(ACTION ITEM) Below are the records; output them exactly from the first line through the line with "somos? (852, 86)", stopping there.

(SUPPLIED ENTRIES)
::::

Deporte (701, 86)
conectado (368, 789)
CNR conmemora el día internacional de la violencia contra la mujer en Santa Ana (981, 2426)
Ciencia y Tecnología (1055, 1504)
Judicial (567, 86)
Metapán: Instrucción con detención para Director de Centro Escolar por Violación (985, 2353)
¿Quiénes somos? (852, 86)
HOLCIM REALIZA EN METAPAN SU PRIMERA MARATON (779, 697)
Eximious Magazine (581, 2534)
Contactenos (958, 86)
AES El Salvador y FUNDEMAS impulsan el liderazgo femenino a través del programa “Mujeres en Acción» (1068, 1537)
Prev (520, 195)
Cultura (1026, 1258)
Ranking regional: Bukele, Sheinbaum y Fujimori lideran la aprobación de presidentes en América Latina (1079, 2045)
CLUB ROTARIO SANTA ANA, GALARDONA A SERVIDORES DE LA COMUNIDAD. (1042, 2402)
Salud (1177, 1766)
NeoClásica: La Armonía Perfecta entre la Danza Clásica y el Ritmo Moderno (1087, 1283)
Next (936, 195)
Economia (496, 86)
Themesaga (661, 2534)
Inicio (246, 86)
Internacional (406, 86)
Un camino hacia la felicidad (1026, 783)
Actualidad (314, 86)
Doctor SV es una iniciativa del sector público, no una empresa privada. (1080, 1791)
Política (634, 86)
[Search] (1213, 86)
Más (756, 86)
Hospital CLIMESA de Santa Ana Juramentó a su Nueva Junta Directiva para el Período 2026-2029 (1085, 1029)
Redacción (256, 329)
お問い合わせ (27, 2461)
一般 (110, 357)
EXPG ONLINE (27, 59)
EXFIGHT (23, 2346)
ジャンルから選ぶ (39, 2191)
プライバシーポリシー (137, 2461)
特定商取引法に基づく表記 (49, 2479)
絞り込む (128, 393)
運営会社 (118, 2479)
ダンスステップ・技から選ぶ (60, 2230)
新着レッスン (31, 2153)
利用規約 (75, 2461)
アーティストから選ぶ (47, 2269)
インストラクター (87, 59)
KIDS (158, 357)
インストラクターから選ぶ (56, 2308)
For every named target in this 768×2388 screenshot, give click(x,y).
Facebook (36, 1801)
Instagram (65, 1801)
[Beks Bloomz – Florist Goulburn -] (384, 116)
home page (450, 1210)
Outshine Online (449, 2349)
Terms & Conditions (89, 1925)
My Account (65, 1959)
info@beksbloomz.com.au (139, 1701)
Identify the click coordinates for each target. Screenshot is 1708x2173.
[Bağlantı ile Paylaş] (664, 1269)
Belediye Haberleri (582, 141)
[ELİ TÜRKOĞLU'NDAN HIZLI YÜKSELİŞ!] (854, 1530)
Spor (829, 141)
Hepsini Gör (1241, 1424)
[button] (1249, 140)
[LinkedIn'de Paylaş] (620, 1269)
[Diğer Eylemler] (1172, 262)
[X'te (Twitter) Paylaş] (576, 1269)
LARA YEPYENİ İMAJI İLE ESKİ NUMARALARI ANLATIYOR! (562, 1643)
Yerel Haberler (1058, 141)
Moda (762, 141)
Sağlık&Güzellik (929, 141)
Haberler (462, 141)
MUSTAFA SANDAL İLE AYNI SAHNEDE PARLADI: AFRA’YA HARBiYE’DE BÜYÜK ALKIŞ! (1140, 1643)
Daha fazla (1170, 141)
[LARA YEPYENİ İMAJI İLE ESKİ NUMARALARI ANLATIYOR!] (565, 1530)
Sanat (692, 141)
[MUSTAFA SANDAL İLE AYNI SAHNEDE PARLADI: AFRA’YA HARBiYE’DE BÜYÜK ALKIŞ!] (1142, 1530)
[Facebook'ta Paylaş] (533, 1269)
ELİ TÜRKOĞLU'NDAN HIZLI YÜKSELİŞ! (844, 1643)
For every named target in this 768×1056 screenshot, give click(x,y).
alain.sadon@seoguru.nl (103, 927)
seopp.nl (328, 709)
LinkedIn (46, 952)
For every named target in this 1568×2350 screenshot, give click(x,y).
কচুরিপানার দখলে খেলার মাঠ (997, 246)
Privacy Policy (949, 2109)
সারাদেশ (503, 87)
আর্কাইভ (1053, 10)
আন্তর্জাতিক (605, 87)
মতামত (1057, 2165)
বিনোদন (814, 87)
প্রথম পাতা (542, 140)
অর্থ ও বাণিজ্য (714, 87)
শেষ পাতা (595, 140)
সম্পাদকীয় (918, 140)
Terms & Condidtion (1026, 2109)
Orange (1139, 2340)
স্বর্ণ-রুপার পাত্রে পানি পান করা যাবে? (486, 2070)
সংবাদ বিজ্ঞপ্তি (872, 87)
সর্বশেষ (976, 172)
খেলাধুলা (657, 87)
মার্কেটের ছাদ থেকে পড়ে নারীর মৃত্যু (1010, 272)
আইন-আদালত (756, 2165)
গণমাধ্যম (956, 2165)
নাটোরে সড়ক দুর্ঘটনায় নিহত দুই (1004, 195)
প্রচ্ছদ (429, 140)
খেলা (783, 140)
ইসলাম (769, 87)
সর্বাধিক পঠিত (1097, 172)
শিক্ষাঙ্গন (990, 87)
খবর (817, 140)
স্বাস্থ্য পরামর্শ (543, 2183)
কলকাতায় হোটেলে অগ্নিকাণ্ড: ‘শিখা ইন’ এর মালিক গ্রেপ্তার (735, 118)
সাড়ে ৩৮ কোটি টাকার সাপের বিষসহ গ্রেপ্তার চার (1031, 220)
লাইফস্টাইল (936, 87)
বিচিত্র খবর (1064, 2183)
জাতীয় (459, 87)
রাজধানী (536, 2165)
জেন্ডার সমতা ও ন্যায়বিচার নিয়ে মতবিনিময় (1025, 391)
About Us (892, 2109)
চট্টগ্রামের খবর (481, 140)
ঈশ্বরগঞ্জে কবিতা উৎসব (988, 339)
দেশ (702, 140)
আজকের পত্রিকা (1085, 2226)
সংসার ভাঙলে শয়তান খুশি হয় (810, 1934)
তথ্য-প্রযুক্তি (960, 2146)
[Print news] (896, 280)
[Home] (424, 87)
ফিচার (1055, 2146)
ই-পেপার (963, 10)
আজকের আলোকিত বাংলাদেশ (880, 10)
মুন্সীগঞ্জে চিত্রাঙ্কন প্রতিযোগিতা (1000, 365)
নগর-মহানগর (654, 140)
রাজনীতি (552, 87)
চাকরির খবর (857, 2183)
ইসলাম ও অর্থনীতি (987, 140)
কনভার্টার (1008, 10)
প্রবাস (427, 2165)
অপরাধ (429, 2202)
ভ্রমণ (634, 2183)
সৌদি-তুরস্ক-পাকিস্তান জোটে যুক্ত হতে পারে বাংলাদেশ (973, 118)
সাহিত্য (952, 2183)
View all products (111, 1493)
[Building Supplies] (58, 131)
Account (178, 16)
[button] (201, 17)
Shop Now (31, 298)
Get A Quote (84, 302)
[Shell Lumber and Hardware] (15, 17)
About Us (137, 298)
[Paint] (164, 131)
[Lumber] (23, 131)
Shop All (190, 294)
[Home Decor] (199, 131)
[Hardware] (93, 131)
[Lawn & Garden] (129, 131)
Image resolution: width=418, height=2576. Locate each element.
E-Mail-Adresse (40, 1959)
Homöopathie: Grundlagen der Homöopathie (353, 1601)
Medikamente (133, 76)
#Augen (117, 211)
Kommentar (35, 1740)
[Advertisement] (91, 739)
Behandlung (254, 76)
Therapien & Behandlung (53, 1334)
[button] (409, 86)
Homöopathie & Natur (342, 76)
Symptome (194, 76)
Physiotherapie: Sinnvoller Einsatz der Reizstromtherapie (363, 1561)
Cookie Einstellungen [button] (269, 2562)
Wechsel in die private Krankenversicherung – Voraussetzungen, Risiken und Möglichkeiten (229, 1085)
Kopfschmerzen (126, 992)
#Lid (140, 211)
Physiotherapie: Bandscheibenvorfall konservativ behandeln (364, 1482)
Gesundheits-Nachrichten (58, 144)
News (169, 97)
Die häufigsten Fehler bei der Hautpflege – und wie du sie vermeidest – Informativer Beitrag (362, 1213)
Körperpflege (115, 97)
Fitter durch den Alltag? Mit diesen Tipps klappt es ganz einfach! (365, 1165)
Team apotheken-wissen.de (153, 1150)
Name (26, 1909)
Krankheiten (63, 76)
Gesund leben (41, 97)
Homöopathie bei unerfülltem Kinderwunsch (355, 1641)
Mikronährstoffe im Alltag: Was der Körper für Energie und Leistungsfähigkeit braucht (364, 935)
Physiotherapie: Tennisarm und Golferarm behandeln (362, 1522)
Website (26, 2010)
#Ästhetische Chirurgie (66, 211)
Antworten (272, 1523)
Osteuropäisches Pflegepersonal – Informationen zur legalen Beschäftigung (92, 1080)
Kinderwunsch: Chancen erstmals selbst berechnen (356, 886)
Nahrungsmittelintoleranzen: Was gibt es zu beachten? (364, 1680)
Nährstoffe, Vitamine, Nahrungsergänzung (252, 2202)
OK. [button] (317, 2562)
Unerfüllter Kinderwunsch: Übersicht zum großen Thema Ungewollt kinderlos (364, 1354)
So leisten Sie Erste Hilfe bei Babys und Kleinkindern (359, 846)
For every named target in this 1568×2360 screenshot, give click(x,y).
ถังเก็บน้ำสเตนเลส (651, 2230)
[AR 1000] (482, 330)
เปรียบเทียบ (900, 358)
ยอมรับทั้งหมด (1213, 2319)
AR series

::::

(ANSWER)
Deporte (701, 86)
conectado (368, 789)
CNR conmemora el día internacional de la violencia contra la mujer en Santa Ana (981, 2426)
Ciencia y Tecnología (1055, 1504)
Judicial (567, 86)
Metapán: Instrucción con detención para Director de Centro Escolar por Violación (985, 2353)
¿Quiénes somos? (852, 86)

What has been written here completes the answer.